▶ **Task inputs**:
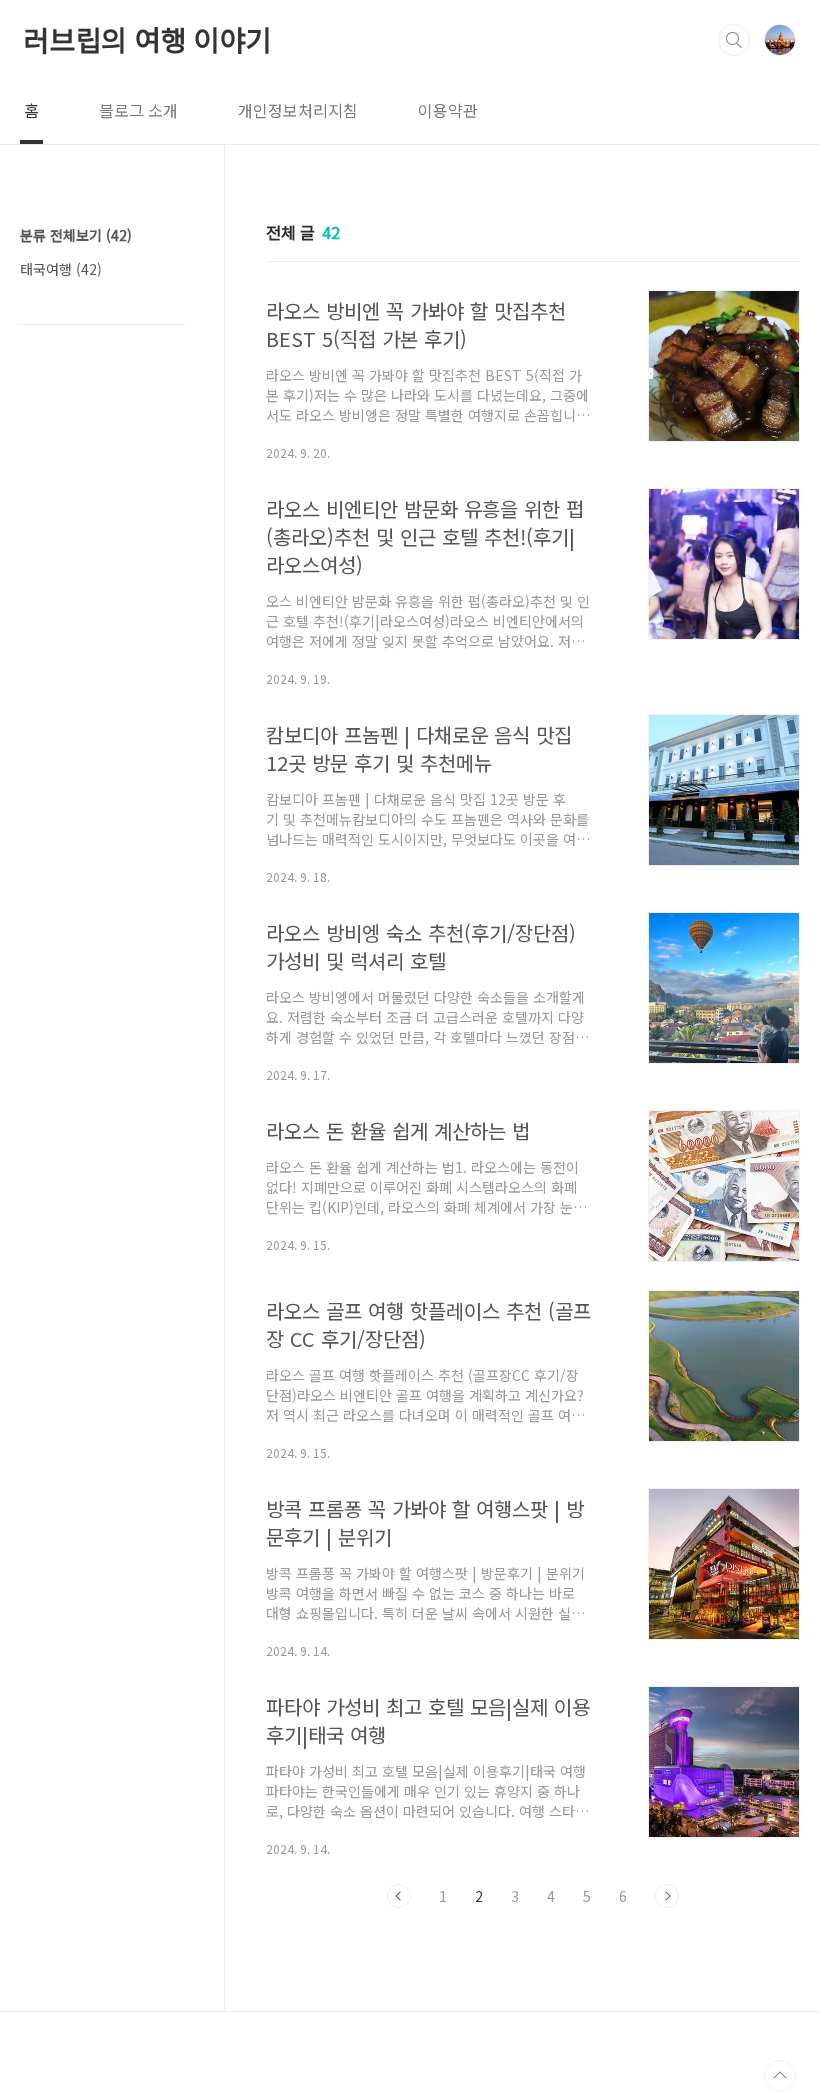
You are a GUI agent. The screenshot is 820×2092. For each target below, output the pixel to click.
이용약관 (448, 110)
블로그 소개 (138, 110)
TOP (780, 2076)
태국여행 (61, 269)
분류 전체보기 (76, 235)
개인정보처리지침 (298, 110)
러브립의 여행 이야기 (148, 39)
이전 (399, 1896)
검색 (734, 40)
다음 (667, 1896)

* * *

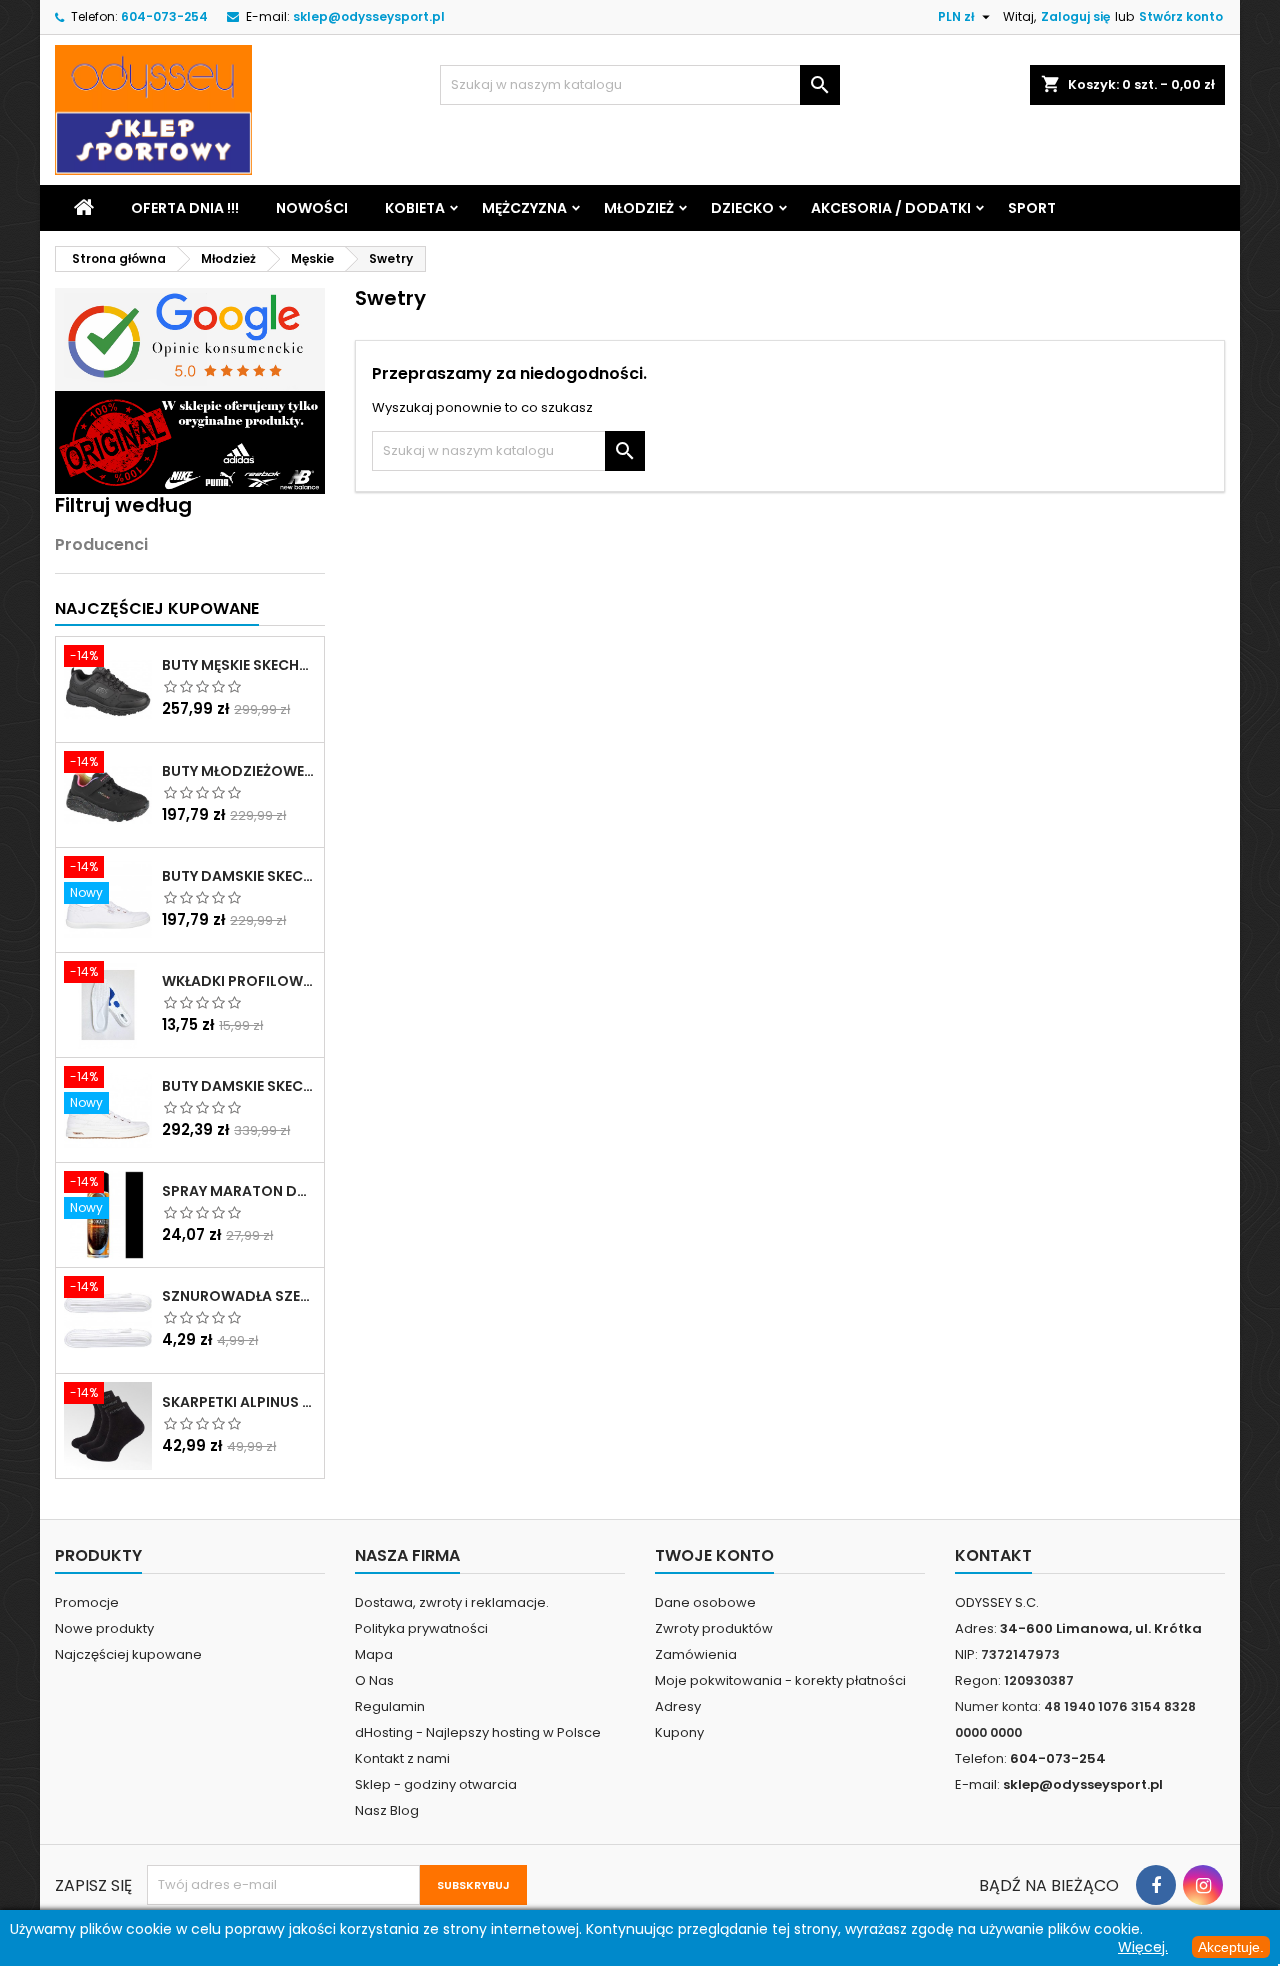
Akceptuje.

▶ **What needs to be done**: Go to the line with "블로그 소개 (138, 110)" in the entries above and repeat every line from there through the line with "다음 (667, 1896)", exactly and with no other text.

▶ **Answer to the exercise**:
블로그 소개 (138, 110)
TOP (780, 2076)
태국여행 (61, 269)
분류 전체보기 (76, 235)
개인정보처리지침 (298, 110)
러브립의 여행 이야기 (148, 39)
이전 (399, 1896)
검색 (734, 40)
다음 (667, 1896)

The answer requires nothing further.